Voltage warns recent hacks have consequences beyond hacktivist trophies

Mark Bower, Vice President, Product Management at Voltage Security givies insight into the recent hacking news including charges against Reuters’ Matthew Keys and the sentencing of AT&T hacker Andrew Auernheimer.

In light of recent hacking news including charges against Reuters’ Matthew Keys and today’s sentencing of AT&T hacker Andrew Auernheimer, Mark Bower of Voltage Security recently said, ”Vulnerable systems exploited by attackers can have serious consequences beyond hacktivists claiming their break-in trophies. The impact of the Keys situation was manipulation of the media, and potentially access to sensitive data. That in itself could have costly impact depending on how readers or even industry groups might respond to a manipulated story, as well as the fallout from potential sensitive data theft. If system used to communicate with the public can be manipulated, then there will be consequential costs and harm.”

“Over the years we’ve witnessed repeated successful attacks to critical infrastructure, hospitals, patient data, banks, credit card processors and government – the stakes are high, and so courts can’t take any attacks to any critical infrastructure lightly when establishing the extent of punishment,” he added.

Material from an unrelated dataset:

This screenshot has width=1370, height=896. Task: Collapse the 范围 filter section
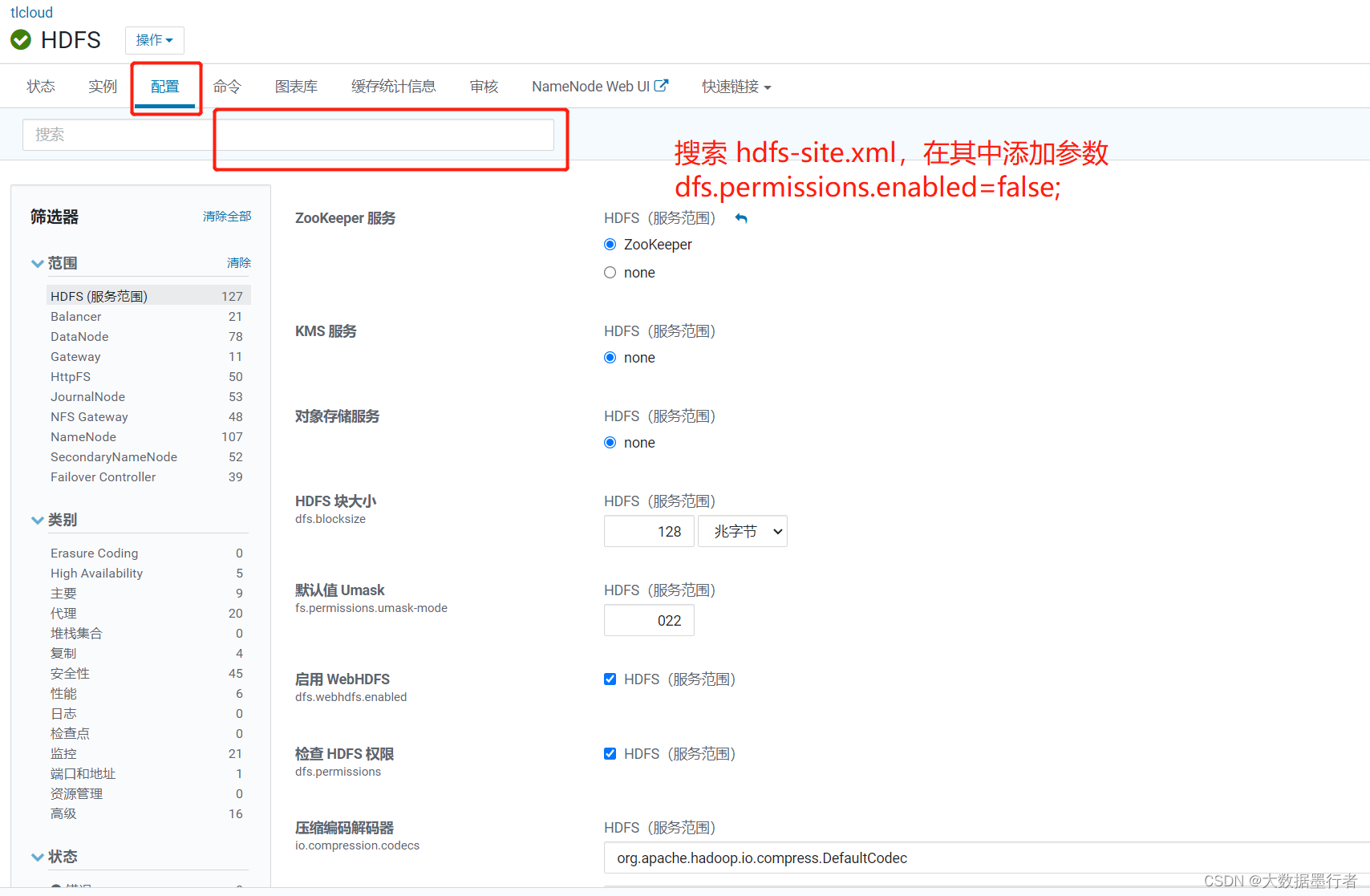(x=37, y=262)
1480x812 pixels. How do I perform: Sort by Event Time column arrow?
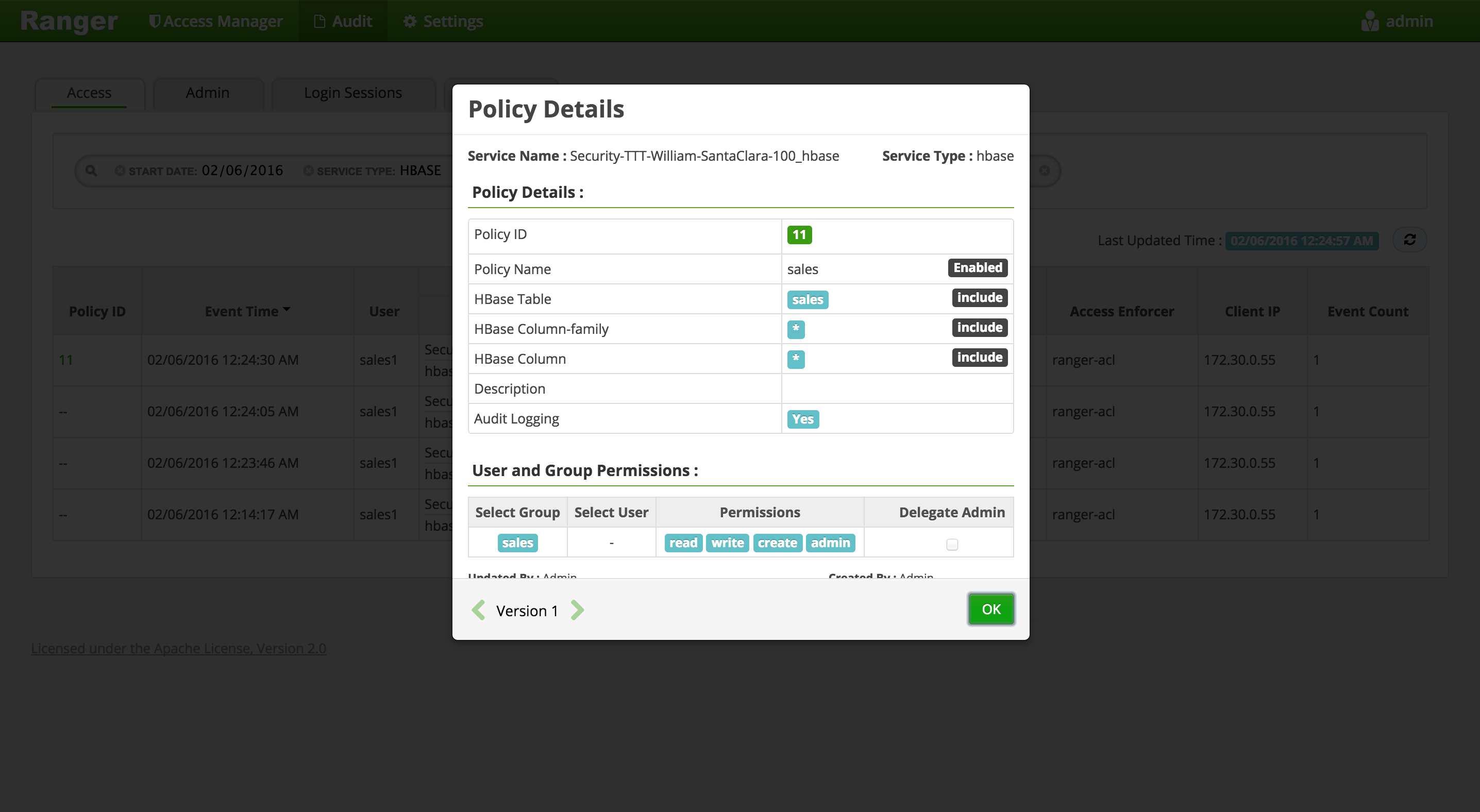tap(286, 310)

Bower, who was interviewed live by The Huffington Post this morning about the Keys case, further commented that “for every attacker who’s caught and penalized, there are probably 50 or more who aren’t. And so firms can’t rely on the courts and punitive sentences to deter attackers as a strategy to defend their valuable data assets. Many attacks originate outside the jurisdiction of law enforcement, and law enforcement’s ability to trace attacks might also be very limited. By then however it’s too late: the damage is done and the data is long gone or the systems manipulated. This once again points back to the need to take pro-active steps to mitigate the fallout from the inevitable system compromise and breach.

“The good news is that today it’s not hard to do. There are new, powerful techniques available today such as data-centric security technologies which make attacks to data benign events without disrupting business. Leading firms all around the world who saw the writing on the wall for traditional IT defenses are already using the approach successfully today – the outcome is that the business can get on with growth, and the attackers will move on to easier targets. As history proves there’s plenty of those for Anonymous and the like to pursue.”